■ WHAT TO DO:
The whole of the data is to be duplicated precisely.

Dataset entries
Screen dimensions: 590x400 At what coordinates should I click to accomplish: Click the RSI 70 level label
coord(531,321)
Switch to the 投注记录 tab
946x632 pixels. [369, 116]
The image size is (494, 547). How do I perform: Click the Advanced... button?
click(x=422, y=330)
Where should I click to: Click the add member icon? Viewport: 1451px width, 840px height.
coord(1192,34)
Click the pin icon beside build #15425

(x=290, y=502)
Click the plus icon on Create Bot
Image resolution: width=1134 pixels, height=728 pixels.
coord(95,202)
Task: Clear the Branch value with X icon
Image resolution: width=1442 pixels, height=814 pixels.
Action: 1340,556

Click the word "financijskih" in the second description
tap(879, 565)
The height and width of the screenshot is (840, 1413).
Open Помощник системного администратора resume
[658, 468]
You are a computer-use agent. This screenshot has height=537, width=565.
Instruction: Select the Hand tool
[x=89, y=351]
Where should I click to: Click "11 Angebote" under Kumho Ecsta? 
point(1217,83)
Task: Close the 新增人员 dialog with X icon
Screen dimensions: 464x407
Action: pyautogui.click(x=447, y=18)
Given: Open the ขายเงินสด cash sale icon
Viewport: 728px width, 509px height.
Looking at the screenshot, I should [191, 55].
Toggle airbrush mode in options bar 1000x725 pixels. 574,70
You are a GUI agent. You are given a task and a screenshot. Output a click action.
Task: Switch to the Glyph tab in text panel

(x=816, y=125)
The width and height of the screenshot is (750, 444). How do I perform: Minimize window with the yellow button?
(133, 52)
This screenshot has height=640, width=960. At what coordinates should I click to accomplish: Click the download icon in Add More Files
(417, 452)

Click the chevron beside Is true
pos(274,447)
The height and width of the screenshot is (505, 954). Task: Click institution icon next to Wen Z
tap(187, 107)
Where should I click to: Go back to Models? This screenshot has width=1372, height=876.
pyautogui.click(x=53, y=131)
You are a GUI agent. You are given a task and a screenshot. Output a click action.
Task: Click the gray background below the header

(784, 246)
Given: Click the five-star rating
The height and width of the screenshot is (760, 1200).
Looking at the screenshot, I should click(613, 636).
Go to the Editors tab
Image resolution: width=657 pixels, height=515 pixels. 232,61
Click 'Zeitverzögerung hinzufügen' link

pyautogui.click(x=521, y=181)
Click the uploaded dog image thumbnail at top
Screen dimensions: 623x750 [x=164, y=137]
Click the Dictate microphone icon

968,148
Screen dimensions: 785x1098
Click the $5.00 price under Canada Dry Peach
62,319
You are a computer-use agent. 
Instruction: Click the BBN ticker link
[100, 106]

■ PROBLEM SOLUTION:
Screen dimensions: 590x400 At what coordinates should I click to accomplish: Click the RSI 70 level label
coord(531,321)
Switch to the 投注记录 tab
946x632 pixels. [369, 116]
The image size is (494, 547). How do I perform: Click the Advanced... button?
click(x=422, y=330)
Where should I click to: Click the add member icon? Viewport: 1451px width, 840px height.
coord(1192,34)
Click the pin icon beside build #15425

(x=290, y=502)
Click the plus icon on Create Bot
Image resolution: width=1134 pixels, height=728 pixels.
coord(95,202)
Task: Clear the Branch value with X icon
Image resolution: width=1442 pixels, height=814 pixels.
Action: 1340,556

Click the word "financijskih" in the second description
tap(879, 565)
The height and width of the screenshot is (840, 1413).
Open Помощник системного администратора resume
[658, 468]
You are a computer-use agent. This screenshot has height=537, width=565.
Instruction: Select the Hand tool
[x=89, y=351]
Where should I click to: Click "11 Angebote" under Kumho Ecsta? 
point(1217,83)
Task: Close the 新增人员 dialog with X icon
Screen dimensions: 464x407
Action: pyautogui.click(x=447, y=18)
Given: Open the ขายเงินสด cash sale icon
Viewport: 728px width, 509px height.
Looking at the screenshot, I should [191, 55].
Toggle airbrush mode in options bar 1000x725 pixels. 574,70
You are a GUI agent. You are given a task and a screenshot. Output a click action.
Task: Switch to the Glyph tab in text panel

(x=816, y=125)
The width and height of the screenshot is (750, 444). How do I perform: Minimize window with the yellow button?
(133, 52)
This screenshot has height=640, width=960. At what coordinates should I click to accomplish: Click the download icon in Add More Files
(417, 452)

Click the chevron beside Is true
pos(274,447)
The height and width of the screenshot is (505, 954). Task: Click institution icon next to Wen Z
tap(187, 107)
Where should I click to: Go back to Models? This screenshot has width=1372, height=876.
pyautogui.click(x=53, y=131)
You are a GUI agent. You are given a task and a screenshot. Output a click action.
Task: Click the gray background below the header

(784, 246)
Given: Click the five-star rating
The height and width of the screenshot is (760, 1200).
Looking at the screenshot, I should click(613, 636).
Go to the Editors tab
Image resolution: width=657 pixels, height=515 pixels. 232,61
Click 'Zeitverzögerung hinzufügen' link

pyautogui.click(x=521, y=181)
Click the uploaded dog image thumbnail at top
Screen dimensions: 623x750 [x=164, y=137]
Click the Dictate microphone icon

968,148
Screen dimensions: 785x1098
Click the $5.00 price under Canada Dry Peach
62,319
You are a computer-use agent. 
Instruction: Click the BBN ticker link
[100, 106]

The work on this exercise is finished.